Swimwear Makers are responding to retailers’ calls for standout swimwear that looks pricy, but is affordable enough to tempt tight-fisted shoppers. They are also filling the gaps in the market for customers with specific swimwear desires that haven’t been fully addressed by the current assortments.
“The consumer is buying what they love as opposed to just buying,” said Natalie Wierzba, national sales manager and merchandiser at Beach Rays, a division of Southern California swimwear manufacturer J.Y. Rays. “If something is OK, I don’t think it is good enough.”
Color is one way to grab customers’ attention — and there will be plenty of it on the swimwear racks next year.

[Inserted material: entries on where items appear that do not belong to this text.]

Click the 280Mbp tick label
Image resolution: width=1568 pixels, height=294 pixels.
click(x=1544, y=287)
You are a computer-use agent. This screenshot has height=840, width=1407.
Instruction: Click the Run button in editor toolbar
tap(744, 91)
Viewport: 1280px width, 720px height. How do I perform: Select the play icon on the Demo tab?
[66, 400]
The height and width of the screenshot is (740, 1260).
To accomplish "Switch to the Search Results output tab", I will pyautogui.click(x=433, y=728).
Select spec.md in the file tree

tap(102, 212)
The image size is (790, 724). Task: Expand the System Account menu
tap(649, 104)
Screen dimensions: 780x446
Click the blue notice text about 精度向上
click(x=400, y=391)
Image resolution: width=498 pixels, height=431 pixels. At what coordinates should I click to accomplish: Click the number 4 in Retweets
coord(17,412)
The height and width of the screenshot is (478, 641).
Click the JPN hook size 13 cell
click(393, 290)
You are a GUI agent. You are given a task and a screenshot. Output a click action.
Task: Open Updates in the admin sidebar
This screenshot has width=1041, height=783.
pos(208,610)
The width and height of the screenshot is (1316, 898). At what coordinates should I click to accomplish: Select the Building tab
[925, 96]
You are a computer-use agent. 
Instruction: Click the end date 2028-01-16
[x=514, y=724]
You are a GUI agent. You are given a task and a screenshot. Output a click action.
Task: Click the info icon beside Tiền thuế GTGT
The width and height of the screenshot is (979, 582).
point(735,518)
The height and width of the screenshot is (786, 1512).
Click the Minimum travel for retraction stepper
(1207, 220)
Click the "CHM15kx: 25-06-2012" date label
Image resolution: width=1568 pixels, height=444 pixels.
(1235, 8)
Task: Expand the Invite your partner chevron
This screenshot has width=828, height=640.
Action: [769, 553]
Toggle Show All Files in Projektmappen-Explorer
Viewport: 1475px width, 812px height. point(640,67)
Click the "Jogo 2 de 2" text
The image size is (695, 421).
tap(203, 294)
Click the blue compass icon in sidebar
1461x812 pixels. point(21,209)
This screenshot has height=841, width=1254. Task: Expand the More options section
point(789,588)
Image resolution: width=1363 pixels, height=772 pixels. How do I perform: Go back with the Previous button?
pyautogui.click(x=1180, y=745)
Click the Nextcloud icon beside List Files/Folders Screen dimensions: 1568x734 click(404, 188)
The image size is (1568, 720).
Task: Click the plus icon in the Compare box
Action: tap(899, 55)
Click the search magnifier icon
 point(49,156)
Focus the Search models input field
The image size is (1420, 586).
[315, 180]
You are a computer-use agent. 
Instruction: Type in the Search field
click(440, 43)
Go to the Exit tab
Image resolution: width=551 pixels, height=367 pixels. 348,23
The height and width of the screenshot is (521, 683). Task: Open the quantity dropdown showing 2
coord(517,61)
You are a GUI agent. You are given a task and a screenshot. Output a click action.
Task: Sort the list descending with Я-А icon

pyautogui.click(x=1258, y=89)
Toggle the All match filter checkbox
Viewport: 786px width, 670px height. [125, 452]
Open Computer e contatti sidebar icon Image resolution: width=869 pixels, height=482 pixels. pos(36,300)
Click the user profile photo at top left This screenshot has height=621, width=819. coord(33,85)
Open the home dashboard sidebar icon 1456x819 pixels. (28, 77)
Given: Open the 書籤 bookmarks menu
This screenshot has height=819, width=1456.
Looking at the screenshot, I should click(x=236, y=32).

Carlos Cortes, West Coast sales representative at Bell, Calif.-based Malibu Dream Girl, marketer of the Gossip, Gossip Girl, Gossip Collection, Ocean Dream Collection, Smoothies and Hula Star swimwear lines, noted that an Eighties influence continues to reverberate in Malibu Dream Girls’ collections for the upcoming season.
“People are ready for color,” he said. “Brights have an intensity. They are not quite neon, but they are alive.” He cited teal, coral and pink as key colors. For spring-summer 2010, Susan Trinh, marketing coordinator for Toronto-based Phantom Industries, producer of Endless Sun, Martini Sol, California Waves and It Figures swimwear, seconded the importance of a bold palette and highlighted lime and blue as vital hues.
Purple remains a top color choice. Dani Kates, designer of a new namesake line and three-seasons-old KanDi Swim, noted she has gotten a big response from retailers when she works purple into suits. “It is strong enough that it makes a statement, but it is not so in-your-face. It works well with a lot of different skin tones,” she said.
In prints, animal has retained its strong position in the swimwear heap. New York-based Winki Swim LLC is combining animal print with flowers in its Winki Island swimsuits. “It is very hot and trendy for next season still, but you have to mix it with something else,” said brand manager Marcella Garcia.
With consumers searching for value, reversible swimwear styles are picking up steam. Beach Rays offers reversible girls’ boardshorts with prints on one side and solids on the other priced at roughly $19 to $23 wholesale. Malibu Dream Girl integrated reversibility into its solid line called Smoothies, wholesaling from around $7 to $12. “She [the swimwear shopper] can get four looks out of one set,” said Cortes.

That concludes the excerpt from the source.